## GIVEN PASSAGE
┌────────

Alisha Floyd and her son Chance were part of the Ohio Reformatory for Women's ABC Program.
Paige Pfleger
/
WOSU
Alisha Floyd and her son Chance were part of the Ohio Reformatory for Women's ABC Program.

Thursday marks the grand opening of a new home for the Ohio Reformatory for Women's Achieving Baby Care Success program (ABC). 

ABC is the only program in the state that allows qualifying mothers - who are pregnant at the time of incarceration - keep their babies with them in prison. 

The program's brand new building will house up to 26 moms and their children. The project cost the state more than $2 million. 

The ABC program was formerly located in a locked unit just off the reception area where new inmates first arrive at the prison. The unit was retrofitted to serve as the nursery and had some drawbacks. For example, the walls of the unit didn't go all the way to the ceiling, which made it difficult for some moms to get their babies to sleep. 

When WOSU visited the old unit in November 2018, inmate Aura Yazell said it was hard enough to get a newborn to sleep without the sounds of the other babies crying, too.

“I just got my baby to go back to sleep,” she said, cradling her sleeping son in her arms. “Please stop crying, please don’t wake him up with your crying.”

A large window in the old unit let officers outside keep watch over the nursery, but also allowed new inmates to look in, which made mom Alisha Floyd uncomfortable.

“That’s where the people look in the window and stare at the babies,” Floyd said. “We don’t know what their charges are. That’s really what I don’t like.”

The new nursery building was designed to address the moms' concerns. It has a full kitchen to prepare meals, an in-unit officer, and more room for ABC programming like breast feeding consultation, post-partum counseling, Head Start and weekly appointments with a pediatrician.

These resources are vital to the success of the program, said former warden Ronette Burkes.

“You go to school and you learn how to do all these things, but who teaches you how to be a parent?” she says.

└────────

## RECORDS SUPPLIED
┌────────

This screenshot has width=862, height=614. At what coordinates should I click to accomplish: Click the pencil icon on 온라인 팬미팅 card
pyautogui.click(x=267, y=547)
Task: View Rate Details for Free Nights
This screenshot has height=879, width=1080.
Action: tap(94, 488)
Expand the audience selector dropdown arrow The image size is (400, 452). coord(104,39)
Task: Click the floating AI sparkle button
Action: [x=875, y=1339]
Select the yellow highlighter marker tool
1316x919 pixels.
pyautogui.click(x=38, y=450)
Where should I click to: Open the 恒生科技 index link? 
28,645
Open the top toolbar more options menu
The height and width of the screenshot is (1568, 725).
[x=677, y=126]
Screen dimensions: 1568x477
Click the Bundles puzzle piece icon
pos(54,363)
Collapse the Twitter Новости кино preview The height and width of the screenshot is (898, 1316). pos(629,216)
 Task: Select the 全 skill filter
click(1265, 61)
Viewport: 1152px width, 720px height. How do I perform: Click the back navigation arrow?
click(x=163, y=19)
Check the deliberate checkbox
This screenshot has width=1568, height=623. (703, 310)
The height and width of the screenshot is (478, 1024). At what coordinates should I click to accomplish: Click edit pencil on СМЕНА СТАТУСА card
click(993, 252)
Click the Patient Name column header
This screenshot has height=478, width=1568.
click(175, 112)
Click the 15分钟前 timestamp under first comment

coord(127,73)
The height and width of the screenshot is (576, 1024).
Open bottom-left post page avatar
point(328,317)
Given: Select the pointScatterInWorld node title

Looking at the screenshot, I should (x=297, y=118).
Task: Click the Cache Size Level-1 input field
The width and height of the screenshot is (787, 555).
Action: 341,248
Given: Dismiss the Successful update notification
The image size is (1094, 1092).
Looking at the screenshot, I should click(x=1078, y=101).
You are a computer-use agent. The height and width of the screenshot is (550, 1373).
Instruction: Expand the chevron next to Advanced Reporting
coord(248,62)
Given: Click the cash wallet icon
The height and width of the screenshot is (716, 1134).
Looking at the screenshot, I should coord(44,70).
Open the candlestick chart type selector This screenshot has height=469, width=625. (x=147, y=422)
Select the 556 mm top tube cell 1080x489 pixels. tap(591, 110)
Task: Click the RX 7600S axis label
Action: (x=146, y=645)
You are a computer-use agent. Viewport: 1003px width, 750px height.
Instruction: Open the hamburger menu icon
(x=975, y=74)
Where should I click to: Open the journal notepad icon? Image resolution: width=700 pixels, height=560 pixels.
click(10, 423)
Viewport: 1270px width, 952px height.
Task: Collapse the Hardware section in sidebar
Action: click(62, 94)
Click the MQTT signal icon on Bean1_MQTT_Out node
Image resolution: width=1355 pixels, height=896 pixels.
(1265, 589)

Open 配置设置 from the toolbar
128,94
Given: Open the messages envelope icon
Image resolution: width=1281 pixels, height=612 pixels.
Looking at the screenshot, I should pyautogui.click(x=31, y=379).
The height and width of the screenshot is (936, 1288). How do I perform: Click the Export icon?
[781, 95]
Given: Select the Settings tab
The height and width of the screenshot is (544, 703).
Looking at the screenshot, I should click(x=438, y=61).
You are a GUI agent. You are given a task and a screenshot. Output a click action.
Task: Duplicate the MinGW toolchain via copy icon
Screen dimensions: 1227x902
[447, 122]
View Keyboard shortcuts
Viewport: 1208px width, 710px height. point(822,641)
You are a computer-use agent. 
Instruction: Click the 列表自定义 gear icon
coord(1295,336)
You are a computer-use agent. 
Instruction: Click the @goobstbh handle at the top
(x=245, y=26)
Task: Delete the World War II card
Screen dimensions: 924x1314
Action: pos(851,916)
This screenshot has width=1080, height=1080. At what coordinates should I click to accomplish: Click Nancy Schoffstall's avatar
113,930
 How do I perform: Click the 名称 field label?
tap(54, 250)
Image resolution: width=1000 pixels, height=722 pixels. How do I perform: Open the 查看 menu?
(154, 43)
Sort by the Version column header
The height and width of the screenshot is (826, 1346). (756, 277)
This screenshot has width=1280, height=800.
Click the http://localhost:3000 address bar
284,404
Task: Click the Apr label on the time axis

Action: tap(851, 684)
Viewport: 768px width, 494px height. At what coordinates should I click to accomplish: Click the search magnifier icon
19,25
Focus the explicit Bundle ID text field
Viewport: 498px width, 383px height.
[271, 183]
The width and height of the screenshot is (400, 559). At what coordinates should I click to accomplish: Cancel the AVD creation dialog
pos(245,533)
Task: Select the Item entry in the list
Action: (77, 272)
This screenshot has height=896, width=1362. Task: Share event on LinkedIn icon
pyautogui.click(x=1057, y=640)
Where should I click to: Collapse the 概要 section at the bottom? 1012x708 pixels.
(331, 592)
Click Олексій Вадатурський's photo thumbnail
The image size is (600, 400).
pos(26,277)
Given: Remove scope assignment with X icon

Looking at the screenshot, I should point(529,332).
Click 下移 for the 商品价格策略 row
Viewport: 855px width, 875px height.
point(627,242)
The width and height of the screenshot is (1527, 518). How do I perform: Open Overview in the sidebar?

└────────

Translate this sentence from the article on the prison nursery program into Spanish: "The program's brand new building will house up to 26 moms and their children." The items have no connection to the text.

## RESULT BELOW
El edificio completamente nuevo del programa albergará a hasta 26 mamás y a sus hijos.